Un tempo se eri scelto per essere eletto sindaco il tuo partito, qualunque fosse, ti assicurava un percorso anche personale, tranne che tu non avessi ucciso il segretario. Se fai bene il tuo lavoro, poi avrai un futuro come consigliere regionale, forse addirittura parlamentare. Finiti i partiti questa prospettiva non c’è più. Uno vale uno, fare il sindaco è un impegno alla portata di tutti, non c’è bisogno di particolare competenza e la retribuzione è un furto alla comunità di cui vergognarsi. Così i sindaci della Città metropolitana come Beppe Sala, i Presidenti delle Province lo fanno gratuitamente, come volontariato istituzionale. Con gli svantaggi del volontariato e quelli dell’istituzionale.

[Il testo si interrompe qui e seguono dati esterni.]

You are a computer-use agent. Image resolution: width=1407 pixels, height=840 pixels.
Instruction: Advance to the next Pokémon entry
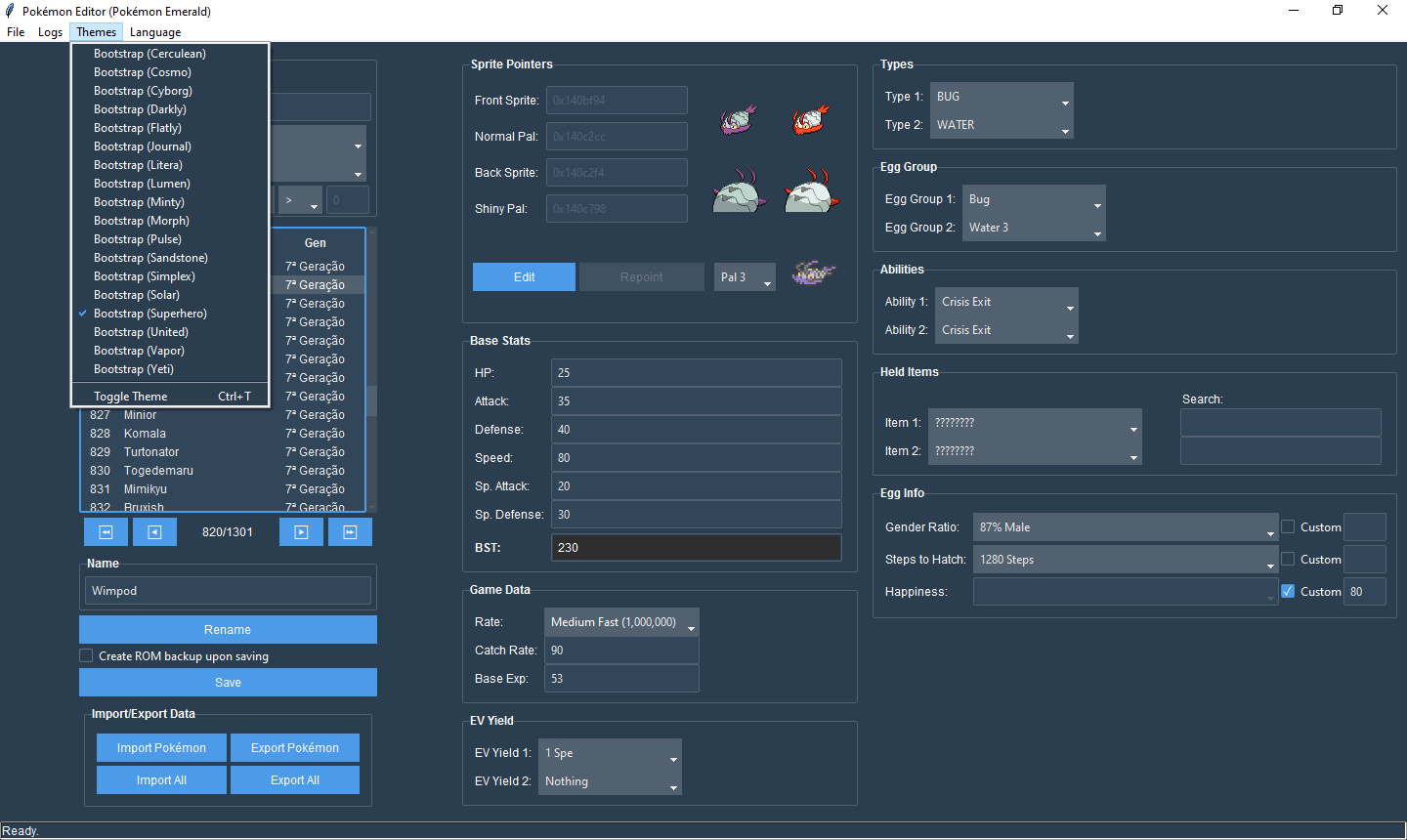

Mi sono sempre chiesto perché se uno deve farsi operare di appendicite cerca un chirurgo esperto, e invece per affrontare i problemi complessi di una comunità basta uno o una qualsiasi. L’esperienza non guasta, ma soprattutto ci vuole una straordinaria disponibilità ai rapporti umani e allo studio dei problemi perché nessuno sa tutto. Un sindaco come me passava in pochi minuti da un incontro con Renzo Piano per discutere dell’area industriale dismessa più grande d’Europa all’affannosa ricerca di una soluzione per chi casa non ha, dal tema dell’inquinamento a chi taglia l’erba interstiziale lungo le strade della città, da dove trovare i soldi per le emergenze al dialogo con i cittadini. Non sapevo tutto, ma dovevo decidere, ovviamente insieme ad assessori e tecnici, quale fosse il miglior sistema di sottoservizi per l’immensa area Falck perché tra uno e l’altro ballavano 10 milioni di euro.

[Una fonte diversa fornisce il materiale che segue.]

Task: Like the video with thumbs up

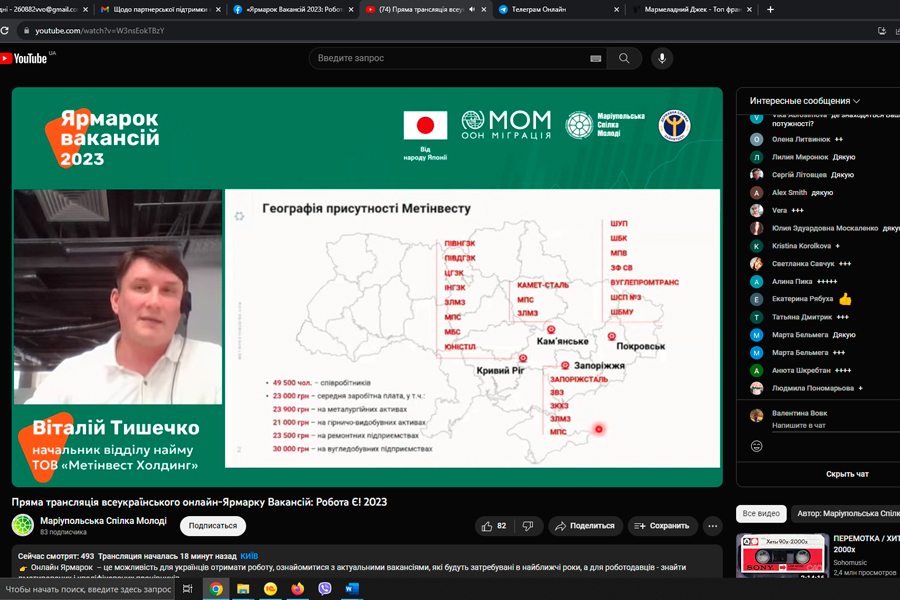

Poi, ciliegina finale, un giorno scopri, leggendo i giornali, che sei inquisito o addirittura condannato senza che nessuno ti abbia avvisato, senza essere stato interrogato. Perché per alcuni, compresi certi magistrati, se sei un amministratore e un politico sei colpevole a prescindere. Ci rimetti il sonno, metti in difficoltà la tua famiglia, paghi di tasca tua l’avvocato e non bastano i 2800 euro per l’onorario. Salvo magari essere archiviato, ma solo dopo 5 anni come è successo a me. Poi finisci di fare il sindaco e dopo 5 o 10 anni ti spiegano che puoi tornare tranquillamente al tuo precedente lavoro. Che nel frattempo è cambiato radicalmente e tu hai perso i passaggi, i tuoi ex colleghi ti guardano per sospetto: “Non è che torna per pretendere una posizione di riguardo alla quale miravo io?”
Fare il sindaco è un impegno affascinante se ti appassiona il rapporto con la tua città, con le persone, se ti piace cambiare in mezz’ora l’orizzonte del tuo impegno. Io, per esempio, l’ho fatto con grade piacere. Ma in questi anni sempre più spesso in Comuni minori non si è trovato nessun candidato, o uno solo. E nelle ultime elezioni comunali nelle tre più grandi città d’Italia, Roma, Milano, Napoli, la destra, che pure rappresenta almeno metà dell’elettorato, non è riuscita a presentare un candidato credibile. Sì, c’è un problema dei sindaci, ma in realtà è molto di più, è un serio problema della democrazia.